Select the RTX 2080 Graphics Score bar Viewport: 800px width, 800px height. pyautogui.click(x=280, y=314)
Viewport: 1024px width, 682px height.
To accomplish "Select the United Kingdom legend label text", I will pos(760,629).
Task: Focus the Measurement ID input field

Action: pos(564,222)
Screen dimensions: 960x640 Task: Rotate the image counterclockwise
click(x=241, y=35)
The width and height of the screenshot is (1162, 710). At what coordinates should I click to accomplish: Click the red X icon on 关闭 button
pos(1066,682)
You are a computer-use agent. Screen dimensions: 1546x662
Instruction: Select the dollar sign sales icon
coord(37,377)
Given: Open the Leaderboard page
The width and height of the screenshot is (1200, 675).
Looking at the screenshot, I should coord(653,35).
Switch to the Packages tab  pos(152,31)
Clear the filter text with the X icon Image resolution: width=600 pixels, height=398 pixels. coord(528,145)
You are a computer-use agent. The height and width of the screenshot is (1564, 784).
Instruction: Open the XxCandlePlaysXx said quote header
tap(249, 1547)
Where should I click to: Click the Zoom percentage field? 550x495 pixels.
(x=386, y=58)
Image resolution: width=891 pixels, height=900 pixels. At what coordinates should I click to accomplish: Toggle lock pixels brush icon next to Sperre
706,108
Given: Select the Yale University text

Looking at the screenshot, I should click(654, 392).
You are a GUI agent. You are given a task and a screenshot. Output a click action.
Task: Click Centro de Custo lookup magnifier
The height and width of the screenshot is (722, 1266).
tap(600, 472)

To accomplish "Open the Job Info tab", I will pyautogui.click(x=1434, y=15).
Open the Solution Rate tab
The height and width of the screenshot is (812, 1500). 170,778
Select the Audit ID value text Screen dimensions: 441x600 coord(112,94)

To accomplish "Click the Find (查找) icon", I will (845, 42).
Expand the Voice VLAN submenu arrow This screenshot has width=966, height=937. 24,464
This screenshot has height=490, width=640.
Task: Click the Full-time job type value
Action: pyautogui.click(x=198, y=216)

### ASSIGNMENT
Work out how many lines of the listing above include "computer"; the reply is that number alone.

### WRITTEN ANSWER
2